In 1938 Hugh and Theresa purchased the firm, sold off the retail postage stamp and coin sales portions of the business, and renamed it Scott Publications. They both continued their work at Scott until they finally sold the firm to Gordon R. Harmer in 1946.

==Philatelic activity==
Hugh Clark was active in promoting stamp collecting through various media, including radio, newspapers, advertising, and lending frames to philatelists for use at philatelic exhibitions.

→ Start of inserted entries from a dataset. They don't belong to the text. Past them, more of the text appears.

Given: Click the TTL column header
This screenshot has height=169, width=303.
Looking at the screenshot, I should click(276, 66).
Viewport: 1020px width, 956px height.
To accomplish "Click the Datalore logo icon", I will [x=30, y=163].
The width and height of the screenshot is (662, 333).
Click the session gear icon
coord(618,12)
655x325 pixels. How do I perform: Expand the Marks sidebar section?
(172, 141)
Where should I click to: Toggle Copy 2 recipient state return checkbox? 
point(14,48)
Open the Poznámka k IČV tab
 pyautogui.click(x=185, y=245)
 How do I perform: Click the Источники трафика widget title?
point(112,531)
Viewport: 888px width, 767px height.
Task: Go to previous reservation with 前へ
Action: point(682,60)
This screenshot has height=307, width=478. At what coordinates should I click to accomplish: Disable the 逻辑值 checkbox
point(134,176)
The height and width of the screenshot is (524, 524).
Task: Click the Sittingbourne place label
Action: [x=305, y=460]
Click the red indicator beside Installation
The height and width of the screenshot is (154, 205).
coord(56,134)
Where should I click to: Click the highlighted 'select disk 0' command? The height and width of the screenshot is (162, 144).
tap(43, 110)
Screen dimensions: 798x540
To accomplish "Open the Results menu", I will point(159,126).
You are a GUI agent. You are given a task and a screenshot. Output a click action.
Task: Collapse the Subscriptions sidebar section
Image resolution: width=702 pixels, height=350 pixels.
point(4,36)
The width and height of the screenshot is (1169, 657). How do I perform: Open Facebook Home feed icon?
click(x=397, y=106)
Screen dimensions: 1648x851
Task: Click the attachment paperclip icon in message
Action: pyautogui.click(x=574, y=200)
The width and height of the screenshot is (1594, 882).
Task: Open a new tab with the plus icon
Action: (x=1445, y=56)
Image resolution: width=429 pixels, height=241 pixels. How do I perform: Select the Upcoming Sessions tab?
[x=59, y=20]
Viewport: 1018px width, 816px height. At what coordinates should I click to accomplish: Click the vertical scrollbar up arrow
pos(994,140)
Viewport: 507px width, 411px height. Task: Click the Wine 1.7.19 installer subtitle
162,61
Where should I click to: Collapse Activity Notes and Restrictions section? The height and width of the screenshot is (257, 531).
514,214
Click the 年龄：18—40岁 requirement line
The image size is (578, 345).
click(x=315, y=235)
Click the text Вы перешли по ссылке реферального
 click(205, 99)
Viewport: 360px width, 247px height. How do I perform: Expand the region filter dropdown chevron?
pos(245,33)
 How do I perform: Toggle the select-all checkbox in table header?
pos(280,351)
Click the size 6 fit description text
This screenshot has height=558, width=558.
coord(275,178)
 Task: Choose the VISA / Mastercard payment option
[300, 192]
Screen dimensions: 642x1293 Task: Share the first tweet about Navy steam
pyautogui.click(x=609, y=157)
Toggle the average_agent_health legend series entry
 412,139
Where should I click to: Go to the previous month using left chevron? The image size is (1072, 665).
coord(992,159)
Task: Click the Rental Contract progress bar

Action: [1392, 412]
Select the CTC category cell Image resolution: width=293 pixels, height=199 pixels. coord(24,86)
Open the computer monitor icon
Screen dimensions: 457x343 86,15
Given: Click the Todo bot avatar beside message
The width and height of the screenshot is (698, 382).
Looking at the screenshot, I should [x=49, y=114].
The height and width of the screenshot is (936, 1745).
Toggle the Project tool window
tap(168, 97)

Clark was active in supporting or founding a number of philatelic organizations. He was president of the American Stamp Dealers Association for a number of years, was very active in supporting philatelic exhibitions in association with the Association for Stamp Exhibitions, and was a founding member of the Philatelic Foundation.

==Honors and awards==
In 1947 Hugh Clark signed the Roll of Distinguished Philatelists, and, he was named to the American Philatelic Society Hall of Fame in 1957.

==Legacy==
When the Clarks sold Scott Publications, they donated its famous reference collection, originally constructed by John Nicholas Luff, to the Philatelic Foundation.